Her yeni cazibeyle kendisine (onu yapan her şeye) ihanet eden bir hovardalık örneği sergilemektedir. Her yeni tuzak ve değerlerin, İslami motiflerle de süslendiği ortaya bir “karışık” çıkmaktadır. İlkelerin çerçevelemediği bu dünya görüşü, müslümanları iktidar basamaklarının yukarılarına doğru gösterdikleri başkalaşım örneğiyle daha da barizleşmektedir. Hak, adalet, özgürlük, tarihe şahsiyetli bir özne olarak müdahil olma gibi ideallerinin, yukarılara çıkarken yükselmeye mani ağırlıklar olarak görüldüğüne şahit oluyoruz. Emperyalizm, adaletsizlik, zulüm gibi karşı çıkılan ne varsa hepsi iktidarın bekasına feda olup gitmektedir. “Başlar eğildikçe baş olmaya, baş oldukça taşlaşmaya doğru” seyir izlemektedir. Verili olan her şeye ve belki hepsinden önce kişisel evrenimizi tesis eden dile, argümanlara eleştirel yaklaşmak zorundayız. Yalnız doğru bir önerme gibi görülen tevhide, toplumsal veya özel bir boyutta varlığı hissedilen, Rab ile, diğer insanlarla, kendi ve tabiatla kurulan her ilişkinin perspektifi olabilecek canlılık verilmezse, tevhid, kelime-i tevhide sığdırılmaya, o da yalnız tespih tanelerinde aranmaya devam edecektir. Şartların değişmesiyle belki yeni metotlar uygulanmalıdır.

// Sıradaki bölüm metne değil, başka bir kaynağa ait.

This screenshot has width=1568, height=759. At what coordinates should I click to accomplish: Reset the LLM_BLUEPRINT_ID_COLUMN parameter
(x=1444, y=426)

Fakat dünya görüşü ve değerleriyle eşsiz olan İslami teorik çerçeve hiçbir konjonktüre feda edilemez.
Ahiret hayatında sevdiğiyle beraber olacağı bildirilen müslümanın, Allah'ın rızasına uymayan hiçbir şeyi sevmesi söz konusu olamaz. Her dönem ve her yerde temiz kalma ideali taşımak yerine, elle geleni düğün bayram saymak ne ölçüde İslamidir? Kime veya kim tarafından yapıldığına bakmaksızın her türlü zulme durmakla mükellef bir müslüman, bana dokunmayan yılan bin yıl yaşasın diyemez.
Müslümanlar kendi eylemlerinde kendisini bulamayan bir alinasyon yaşamaktadır. Kafası karışmıştır, yerini bulamamaktadır. Performansını gözardı ederek kendine ve yaratana hasım, O'nun ve kendinin ebedi düşmanlarına dost olabilmektedir. Neyin cici neyin kaka olduğunu hasmından öğrenen bebeklik evresi yaşamakta olan müslümanlar, dinini ve kendisini yeni dine kurban etmiş durumdadır.
Asırlardır İslam dışı oluşum ve ideolojiler müslümanlarla her şeyine (tüm değerleri) ladese tutuşmuş görünmektedir. Ladesi kazanmak için müslümanlara göz kamaştırıcı dünya nimetlerinden vadedilip uzatılmaktadır, mal-i hüyla içinde hayranlıkla bunlara uzanan müslüman ise “aklımda” diyebilecek durumda değildir; zira aklı iki karış batıdadır. Uzatılanlar sahici nimetler değildir ve bunları almakla oyunda ortaya koyduğu her şeyi yitirme riski vardır.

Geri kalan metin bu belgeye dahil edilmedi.